クルマをスペックで判断し、販売戦略に当てはめて理解したつもりになっていた自分が恥ずかしい。豪華な装備や安易な演出を皮肉な気持ちで眺めながら、その実、幻惑され、本質を見誤っていた。自動車は、走らせてみないとわからない。当たり前のことだ。ジャガーの新しいスポーツカーのすみかは都会に違いないけれど、決して生まれ出た場所を忘れてはいない。

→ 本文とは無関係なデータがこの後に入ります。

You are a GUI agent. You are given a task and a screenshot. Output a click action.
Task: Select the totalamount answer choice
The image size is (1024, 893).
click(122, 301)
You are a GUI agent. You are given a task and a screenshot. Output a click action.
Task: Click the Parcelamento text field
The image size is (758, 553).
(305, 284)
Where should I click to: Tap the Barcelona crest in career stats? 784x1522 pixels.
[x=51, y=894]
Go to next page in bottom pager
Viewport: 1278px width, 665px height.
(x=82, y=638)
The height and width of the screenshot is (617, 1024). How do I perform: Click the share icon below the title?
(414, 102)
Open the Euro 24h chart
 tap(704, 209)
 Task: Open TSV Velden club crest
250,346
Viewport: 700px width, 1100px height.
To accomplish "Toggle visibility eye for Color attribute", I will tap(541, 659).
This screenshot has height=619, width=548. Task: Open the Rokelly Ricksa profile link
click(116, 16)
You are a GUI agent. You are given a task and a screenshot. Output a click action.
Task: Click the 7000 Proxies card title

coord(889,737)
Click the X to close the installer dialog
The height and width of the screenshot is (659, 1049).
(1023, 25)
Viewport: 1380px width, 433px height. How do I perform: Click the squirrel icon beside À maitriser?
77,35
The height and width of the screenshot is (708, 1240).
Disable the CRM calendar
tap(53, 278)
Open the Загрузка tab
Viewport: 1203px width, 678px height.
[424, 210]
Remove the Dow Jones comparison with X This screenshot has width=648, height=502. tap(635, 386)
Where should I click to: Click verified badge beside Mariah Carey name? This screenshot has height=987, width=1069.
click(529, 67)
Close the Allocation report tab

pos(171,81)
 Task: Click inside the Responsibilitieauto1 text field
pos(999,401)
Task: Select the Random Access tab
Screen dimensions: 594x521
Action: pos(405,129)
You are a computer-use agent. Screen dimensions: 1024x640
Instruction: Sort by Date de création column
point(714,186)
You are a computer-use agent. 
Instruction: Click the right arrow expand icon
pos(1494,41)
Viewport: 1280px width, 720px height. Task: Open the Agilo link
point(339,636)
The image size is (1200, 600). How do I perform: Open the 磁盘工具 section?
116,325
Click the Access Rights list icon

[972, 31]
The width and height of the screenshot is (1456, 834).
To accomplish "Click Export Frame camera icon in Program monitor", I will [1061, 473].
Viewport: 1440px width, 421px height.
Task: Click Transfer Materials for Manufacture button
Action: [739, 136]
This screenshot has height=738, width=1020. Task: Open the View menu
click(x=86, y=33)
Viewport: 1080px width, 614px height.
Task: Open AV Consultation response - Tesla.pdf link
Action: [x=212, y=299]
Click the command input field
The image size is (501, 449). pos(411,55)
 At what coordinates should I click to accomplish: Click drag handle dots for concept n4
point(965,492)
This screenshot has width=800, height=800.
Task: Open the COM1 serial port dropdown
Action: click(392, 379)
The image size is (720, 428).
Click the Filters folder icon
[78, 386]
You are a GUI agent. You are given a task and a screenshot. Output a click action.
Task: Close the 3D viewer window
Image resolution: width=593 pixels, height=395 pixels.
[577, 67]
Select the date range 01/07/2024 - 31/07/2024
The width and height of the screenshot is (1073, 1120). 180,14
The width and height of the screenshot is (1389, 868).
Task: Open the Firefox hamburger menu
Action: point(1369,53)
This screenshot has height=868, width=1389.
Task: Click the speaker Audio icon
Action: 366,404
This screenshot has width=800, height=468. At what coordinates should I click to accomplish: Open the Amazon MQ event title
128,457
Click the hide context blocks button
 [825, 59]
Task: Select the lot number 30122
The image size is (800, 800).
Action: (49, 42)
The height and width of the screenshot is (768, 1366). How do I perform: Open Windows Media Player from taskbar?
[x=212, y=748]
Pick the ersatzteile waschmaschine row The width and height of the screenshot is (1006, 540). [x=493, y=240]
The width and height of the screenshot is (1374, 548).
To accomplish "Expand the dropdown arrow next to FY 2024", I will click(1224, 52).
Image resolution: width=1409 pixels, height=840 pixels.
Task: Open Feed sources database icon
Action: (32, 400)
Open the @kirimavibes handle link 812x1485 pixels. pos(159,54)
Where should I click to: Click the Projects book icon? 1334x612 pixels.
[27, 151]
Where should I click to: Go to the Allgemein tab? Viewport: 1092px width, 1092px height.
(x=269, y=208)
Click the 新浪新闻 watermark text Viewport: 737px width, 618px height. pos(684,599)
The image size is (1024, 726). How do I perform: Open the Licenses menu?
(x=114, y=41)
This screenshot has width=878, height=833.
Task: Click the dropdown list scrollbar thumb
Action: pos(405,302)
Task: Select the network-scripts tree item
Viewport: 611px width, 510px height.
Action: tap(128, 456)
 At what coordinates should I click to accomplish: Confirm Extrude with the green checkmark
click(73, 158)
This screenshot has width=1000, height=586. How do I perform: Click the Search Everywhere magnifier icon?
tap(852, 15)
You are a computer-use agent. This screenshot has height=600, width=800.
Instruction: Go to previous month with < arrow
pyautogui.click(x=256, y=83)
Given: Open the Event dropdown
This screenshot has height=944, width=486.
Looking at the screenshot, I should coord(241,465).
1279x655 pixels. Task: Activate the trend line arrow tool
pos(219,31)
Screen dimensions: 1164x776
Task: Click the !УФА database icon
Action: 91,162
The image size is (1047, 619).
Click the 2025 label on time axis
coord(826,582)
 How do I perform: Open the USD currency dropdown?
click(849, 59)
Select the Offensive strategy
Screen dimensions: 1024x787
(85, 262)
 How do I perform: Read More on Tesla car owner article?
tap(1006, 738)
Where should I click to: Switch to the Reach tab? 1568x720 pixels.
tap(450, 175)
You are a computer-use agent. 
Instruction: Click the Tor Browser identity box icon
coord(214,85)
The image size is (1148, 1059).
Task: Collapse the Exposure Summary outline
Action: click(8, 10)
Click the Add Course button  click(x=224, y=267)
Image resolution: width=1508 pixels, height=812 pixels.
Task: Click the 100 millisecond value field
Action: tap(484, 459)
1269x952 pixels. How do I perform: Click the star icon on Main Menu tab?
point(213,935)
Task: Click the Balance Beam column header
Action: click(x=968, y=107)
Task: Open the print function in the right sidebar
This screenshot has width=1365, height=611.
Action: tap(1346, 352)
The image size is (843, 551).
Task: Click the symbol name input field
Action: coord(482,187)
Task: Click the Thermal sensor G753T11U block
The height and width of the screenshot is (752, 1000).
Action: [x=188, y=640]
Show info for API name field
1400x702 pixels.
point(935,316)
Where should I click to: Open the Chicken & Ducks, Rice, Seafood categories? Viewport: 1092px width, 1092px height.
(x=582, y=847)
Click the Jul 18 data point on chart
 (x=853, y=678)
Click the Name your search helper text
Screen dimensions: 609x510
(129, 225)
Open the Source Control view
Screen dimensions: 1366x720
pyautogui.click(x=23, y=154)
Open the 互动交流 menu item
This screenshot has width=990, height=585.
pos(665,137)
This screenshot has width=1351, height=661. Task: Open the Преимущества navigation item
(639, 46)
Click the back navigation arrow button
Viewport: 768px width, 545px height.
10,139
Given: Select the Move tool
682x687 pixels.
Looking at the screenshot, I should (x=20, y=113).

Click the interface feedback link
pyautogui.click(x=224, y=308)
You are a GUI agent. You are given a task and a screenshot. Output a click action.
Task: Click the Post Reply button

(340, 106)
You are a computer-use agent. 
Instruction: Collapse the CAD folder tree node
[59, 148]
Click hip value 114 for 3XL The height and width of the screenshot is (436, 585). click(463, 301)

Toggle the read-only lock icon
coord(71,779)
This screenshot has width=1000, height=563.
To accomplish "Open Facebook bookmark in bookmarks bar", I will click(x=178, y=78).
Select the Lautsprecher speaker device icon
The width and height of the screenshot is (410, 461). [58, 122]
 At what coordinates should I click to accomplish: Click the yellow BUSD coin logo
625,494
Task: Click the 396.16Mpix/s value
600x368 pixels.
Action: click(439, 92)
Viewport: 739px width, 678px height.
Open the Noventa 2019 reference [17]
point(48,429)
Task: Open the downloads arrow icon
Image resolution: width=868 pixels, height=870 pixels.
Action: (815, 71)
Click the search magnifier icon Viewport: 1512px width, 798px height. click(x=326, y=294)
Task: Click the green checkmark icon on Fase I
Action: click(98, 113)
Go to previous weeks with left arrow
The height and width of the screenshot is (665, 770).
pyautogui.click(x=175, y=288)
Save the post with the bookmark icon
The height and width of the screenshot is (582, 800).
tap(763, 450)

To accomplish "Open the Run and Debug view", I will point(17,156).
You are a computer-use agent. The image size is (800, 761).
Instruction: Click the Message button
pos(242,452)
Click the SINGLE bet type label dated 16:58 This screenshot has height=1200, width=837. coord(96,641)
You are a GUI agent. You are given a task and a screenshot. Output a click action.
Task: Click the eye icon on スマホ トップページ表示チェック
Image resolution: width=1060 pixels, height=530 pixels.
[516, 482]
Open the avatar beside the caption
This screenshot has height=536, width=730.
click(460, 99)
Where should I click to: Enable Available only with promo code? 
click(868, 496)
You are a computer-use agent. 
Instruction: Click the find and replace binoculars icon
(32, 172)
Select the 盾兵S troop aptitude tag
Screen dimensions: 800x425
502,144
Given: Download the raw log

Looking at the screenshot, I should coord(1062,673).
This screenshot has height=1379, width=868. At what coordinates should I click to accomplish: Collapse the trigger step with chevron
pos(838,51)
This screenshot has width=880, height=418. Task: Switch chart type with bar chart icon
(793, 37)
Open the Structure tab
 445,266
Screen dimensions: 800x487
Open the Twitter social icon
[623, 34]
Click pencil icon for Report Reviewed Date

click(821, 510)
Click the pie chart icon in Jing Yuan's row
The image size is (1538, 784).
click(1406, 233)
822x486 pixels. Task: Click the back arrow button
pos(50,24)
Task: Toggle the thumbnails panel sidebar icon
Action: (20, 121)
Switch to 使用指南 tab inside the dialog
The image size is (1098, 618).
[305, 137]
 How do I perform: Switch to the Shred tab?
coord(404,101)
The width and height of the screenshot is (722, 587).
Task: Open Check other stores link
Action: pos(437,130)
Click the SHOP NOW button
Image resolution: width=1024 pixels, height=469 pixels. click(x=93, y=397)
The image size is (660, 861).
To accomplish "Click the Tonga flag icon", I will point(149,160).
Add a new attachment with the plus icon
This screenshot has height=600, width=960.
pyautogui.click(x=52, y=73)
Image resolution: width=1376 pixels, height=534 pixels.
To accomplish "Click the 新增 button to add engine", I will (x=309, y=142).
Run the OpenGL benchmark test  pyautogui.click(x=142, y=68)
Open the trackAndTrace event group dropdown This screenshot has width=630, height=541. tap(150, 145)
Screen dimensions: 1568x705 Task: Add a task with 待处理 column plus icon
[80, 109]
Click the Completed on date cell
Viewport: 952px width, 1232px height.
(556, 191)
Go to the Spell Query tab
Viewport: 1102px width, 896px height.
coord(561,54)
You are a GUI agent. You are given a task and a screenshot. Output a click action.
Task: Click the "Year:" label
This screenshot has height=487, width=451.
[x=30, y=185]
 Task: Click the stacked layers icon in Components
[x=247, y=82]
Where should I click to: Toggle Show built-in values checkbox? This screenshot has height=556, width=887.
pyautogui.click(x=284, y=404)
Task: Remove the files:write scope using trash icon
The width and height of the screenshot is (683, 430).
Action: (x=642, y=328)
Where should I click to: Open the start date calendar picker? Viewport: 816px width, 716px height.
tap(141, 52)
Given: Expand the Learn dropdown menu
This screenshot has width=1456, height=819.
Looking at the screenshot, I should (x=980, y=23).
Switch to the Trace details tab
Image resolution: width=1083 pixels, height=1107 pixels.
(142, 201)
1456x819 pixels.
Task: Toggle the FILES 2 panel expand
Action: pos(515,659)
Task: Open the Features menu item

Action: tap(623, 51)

なるほど、このクルマは、C、D、Eに続く、Fなのだ。
(文=青木禎之/写真=郡大二郎)
テスト車のデータ
ジャガーFタイプ
ボディーサイズ:全長×全幅×全高=4470×1925×1310mm
ホイールベース:2620mm
車重:1730kg
駆動方式:FR
エンジン:3リッターV6 DOHC 24バルブ スーパーチャージャー付き
トランスミッション:8段AT
最高出力:340ps(250kW)/6500rpm
最大トルク:45.9kgm(450Nm)/2500rpm
タイヤ:(前)255/35ZR20 97Y/(後)295/30ZR20 101Y(ピレリPゼロ)
燃費:9.8km/リッター(JC08モード)
価格:950万円/テスト車=1220万4000円
オプション装備:シートメモリーパック(15万円)/プレミアムレザーパフォーマンスシート(60万円)/プレミアムレザーインテリア(24万8000円)/カラーシートベルト<レッド>(3万5000円)/シートヒーター(3万7000円)/スポーツサンバイザー<ミラー付き>(7000円)/施錠付き小物入れ(9万5000円)/トレッドプレート<イルミネーション付き>(4万5000円)/ムードランプ(5万5000円)ステアリングホイールヒーター(3万6000円)/スポーツカーペットマット(2万6000円)/オートエアコン<左右独立調整式、空気清浄機能付き>(8万5000円)/メリディアン380W サウンドシステム 10スピーカー(16万5000円)/アダプティブフロントライティング(8万8000円)/ジャガースマートキーシステム(7万5000円)/リアパーキングコントロール+リアカメラパーキングコントロール(10万円)/アクティブスポーツエグゾーストシステム+スイッチ機能(36万円)/レッドブレーキキャリパー(4万5000円)/メタリックペイント(15万5000円)/20インチ TURBINE シルバーフィニッシュアロイホイール(29万7000円)
テスト車の年式:2013年型
テスト車の走行距離:5878km
テスト形態:ロードインプレッション
走行状態:市街地(1)/高速道路(6)/山岳路(3)
テスト距離:329.5km
使用燃料:59.6リッター
参考燃費:5.5km/リッター(満タン法)、6.1km/リッター(車載燃費計計測値)

青木 禎之
15年ほど勤めた出版社でリストラに遭い、2010年から強制的にフリーランスに。自ら企画し編集もこなすフォトグラファーとして、女性誌『GOLD』、モノ雑誌『Best Gear』、カメラ誌『デジキャパ!』などに寄稿していましたが、いずれも休刊。諸行無常の響きあり。主に「女性とクルマ」をテーマにした写真を手がけています。『webCG』ではライターとして、山野哲也さんの記事の取りまとめをさせていただいております。感謝。